Not so much with the 2008 Utes. They went scoreless and gave up two touchdowns in the fourth quarter to hang on against Michigan; scored with 58 seconds left to beat Air Force. Johnson led the Utes to two touchdowns in the final 1 1/2 minutes against Oregon State. Last week they ground out a 13-10 win over New Mexico.

Convincing? Not completely. But effective?

Only if an unblemished record means anything.

The 2008 Utes are just like 2004 except more, well, bipolar.

Exactly how good TCU is became apparent as the year rolled on. Picked to finish just third in the conference, the Horned Frogs started 4-0 before losing to Oklahoma, dropping out of the BCS hunt. Or so it seemed ... After routing San Diego State, they struggled to beat Colorado State, 13-7.

It appeared they were a better-than-average Mountain West Conference team, but that's about it.

Then came the Oct. 16 rout of BYU. The 32-7 win hit fans of both Utah and BYU like a snowball to the noggin.

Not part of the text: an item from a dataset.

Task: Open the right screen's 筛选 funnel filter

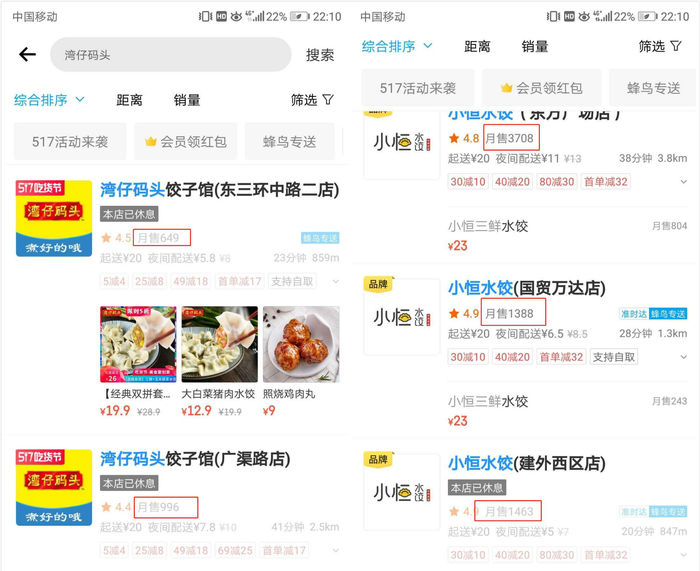Action: [660, 46]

After that, the match-up with Utah was widely considered a battle for the conference championship.

A week ago TCU wiped out UNLV 44-14, while the Utes were struggling against New Mexico. That gave rise to the oddsmakers calling TCU a slight favorite, even though Utah was higher ranked and the game was in Salt Lake City.

Not that the Utes necessarily needed to be scared. You say TCU has a nice pass/run offensive attack? So do the Utes. Fast, ruthless defense? Got that, too.

Check and double-check.

Which led to a whole lot of buildup. Thousands of fans showed up in black hats, jackets and sweatshirts to support a promotion they were calling a "blackout." The stadium looked like Goth Night in the Round.

When the Utes charged the field, they looked a little like the invading Orcs in "Lord of the Rings" — snarling, vicious and angry.

Then the game happened, and it was TCU that swarmed, rolling for 202 yards in the first quarter — nearly as many as the Utes normally allow in a game.

But soon the clock wound down to the final minutes when the Utes are at their best. And once again they're pounding on the BCS door.

As Obama supporters like to say, they never thought they'd see the day.

But the Utes seemed to have been planning this all along.